*Prompt 1*
Retype the records that follow the blog post word for word, leaving out the pictures.

The current strategy against piracy using IP law enforcement, I feel is currently flawed. It is aimed at keeping retail prices high to possibly maximize profits. The discrepancy here is the difference in price between the real product and the pirated copy. The difference only encourages crime as the customers are looking for value for money. Parts of the software industry has been forced through Open Source to change to charging for services rather the software itself. Companies like Sun actually give their software away. At first this may sound like a dumb idea, how does Sun make money by making something free? There is a method to the madness. Charging $0 for Solaris encourages many more people to deploy it. This gives Sun a great opportunity to sell more hardware and services based around Solaris. Will this work for other industries? In short it depends on product. I feel that companies need to look for new approaches to getting profit from their product to make piracy less attractive. The law enforcement approach is not working. It just changes your customers into criminals.

Post Note: My favorite gem from the article - "the mass production and distribution of counterfeit goods such as optical discs". I think the counterfeit goods here is actually the content on the disc rather then the actual disc itself :)

Thursday, October 25, 2007

Pirate cleanup

The Bangkok Post had an interesting report about the anti-piracy group the Business Software Alliance increasing it's presence in Thailand. The first thing I did was to find out who are the BSA. It's members consist of the usual anti-open source (or ones who pay lip service) IT corporations like Adobe, Microsoft, IBM etc. Hardly surprising is that companies which are largely focused producing open source like Sun, Red Hat are not members.

Ok, I go to the bio's of the BSA management team and find that nobody seems to ever actually written any software! Is the focus of the BSA to promote software at all, or is it just a debt collection agency focused on software.

Digging through the article they start off with the obvious and say that software piracy is rampant in Thailand. No kid Ted! The Bangkok Post does it's usual bad journalism - "Various studies have shown a direct correlation between a low piracy rate and the health of a country's IT industry". Mr Post, please, please provide a reference of where the study comes from. Without it my bullshit meter goes ballistic.....

Here we go again - "Hardee said that if Thailand were to bring down the piracy rate by 10 percentage points over the next four years, this would translate to over 5,000 highly paid IT jobs, 1.9 billion US dollars in GDP growth and over 75 million dollars in extra tax for the government". Right, are we plucking the numbers out of the air, or is there some sort of logic behind it. My assumption here is the Mr Hardee thinks that people in Thailand can actually afford to pay for the software in the first place. It would be interesting to see how much money from the software sales stays in Thailand, and how much goes overseas.

*Prompt 2*
Summarize the blog post on software piracy above in two sentences.

*Given records*
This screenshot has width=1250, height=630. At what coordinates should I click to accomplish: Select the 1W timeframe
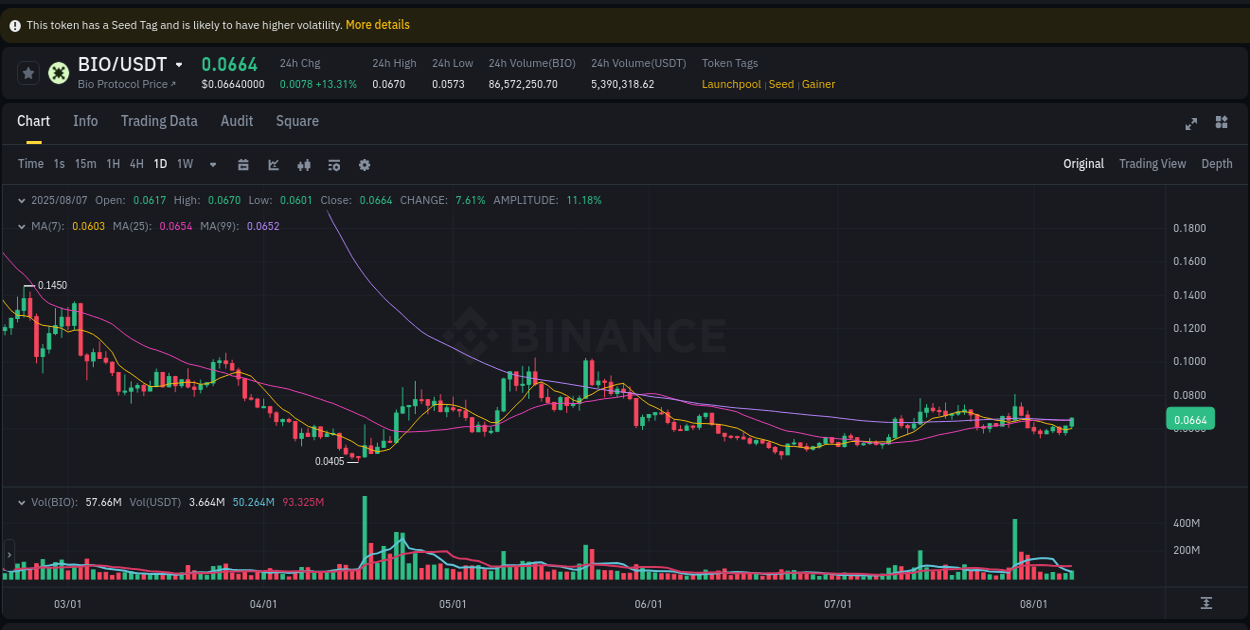point(184,163)
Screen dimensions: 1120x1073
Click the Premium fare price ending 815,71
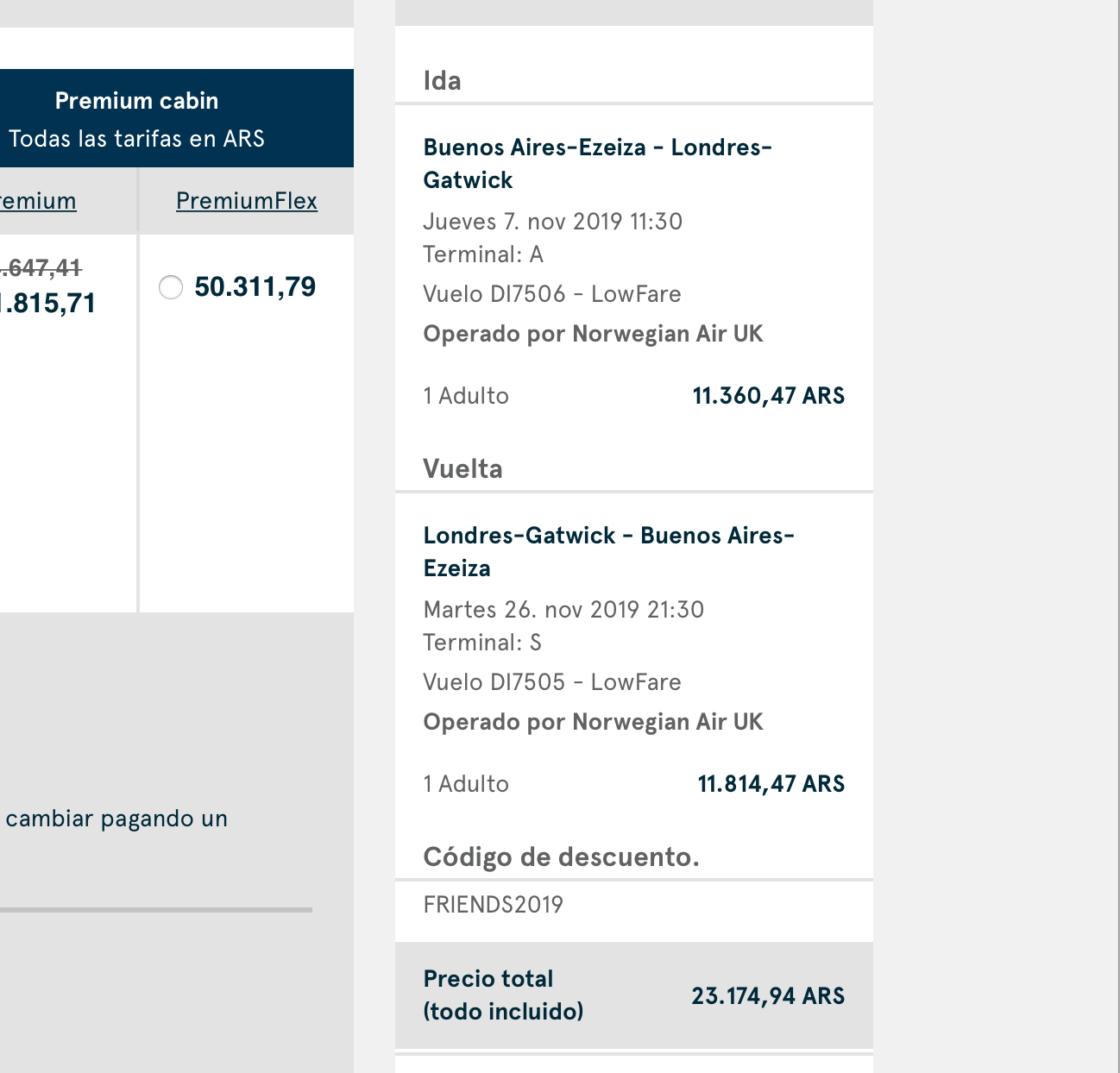47,304
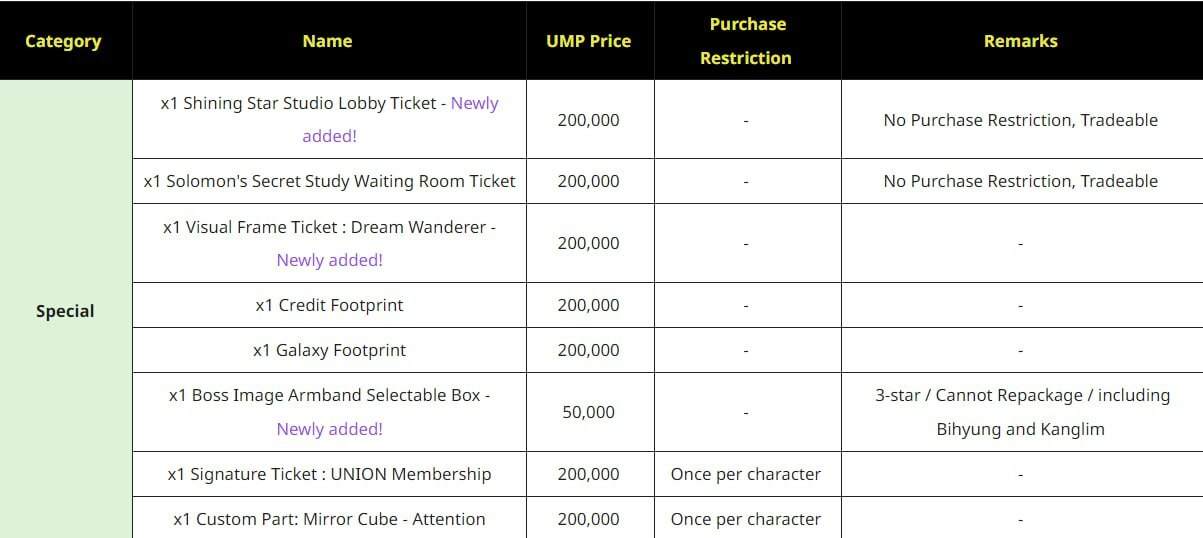
Task: Click Solomon's No Purchase Restriction, Tradeable remark
Action: point(1020,181)
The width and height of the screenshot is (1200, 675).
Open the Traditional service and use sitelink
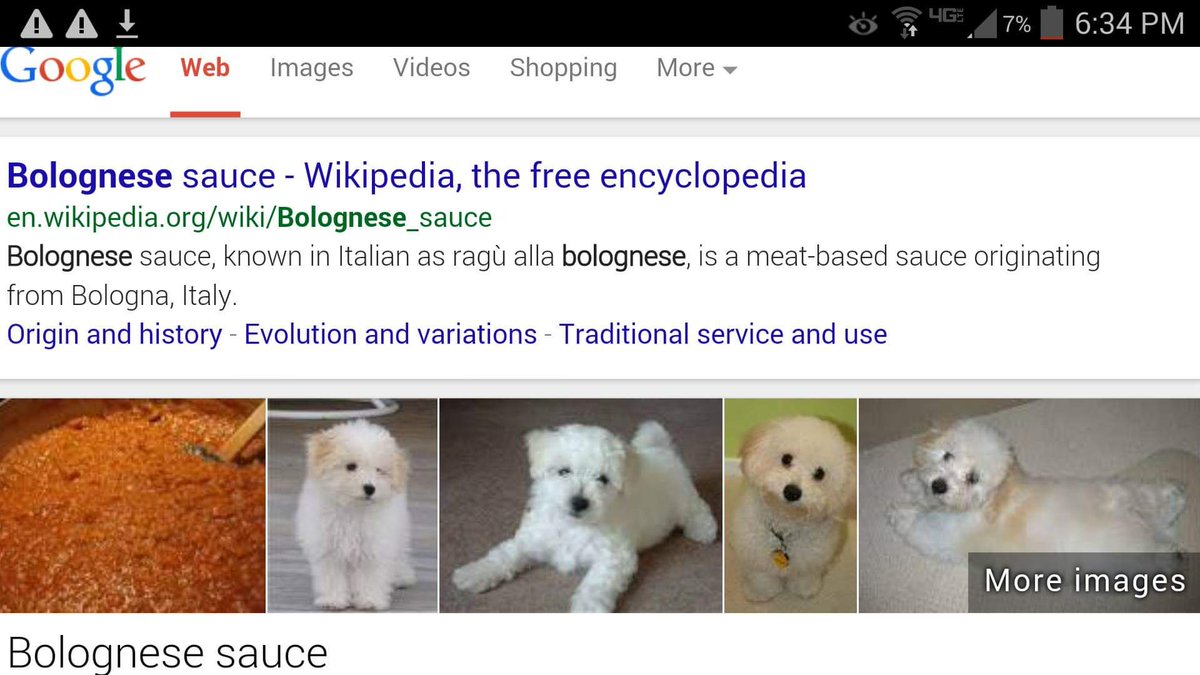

*Exercise output 1*
This screenshot has width=1250, height=630. At what coordinates should I click to accomplish: Select the 1W timeframe
point(184,163)
Screen dimensions: 1120x1073
Click the Premium fare price ending 815,71
47,304
Task: Click Solomon's No Purchase Restriction, Tradeable remark
Action: point(1020,181)
The width and height of the screenshot is (1200, 675).
Open the Traditional service and use sitelink

*Exercise output 2*
The post argues that fighting piracy through IP law enforcement is flawed because it keeps retail prices high, pushing customers who want value toward pirated copies. It also suggests that companies find new ways to profit, as Sun does by giving Solaris away and selling hardware and services, and it criticizes a Bangkok Post report on the Business Software Alliance in Thailand for citing an unreferenced study and questionable figures.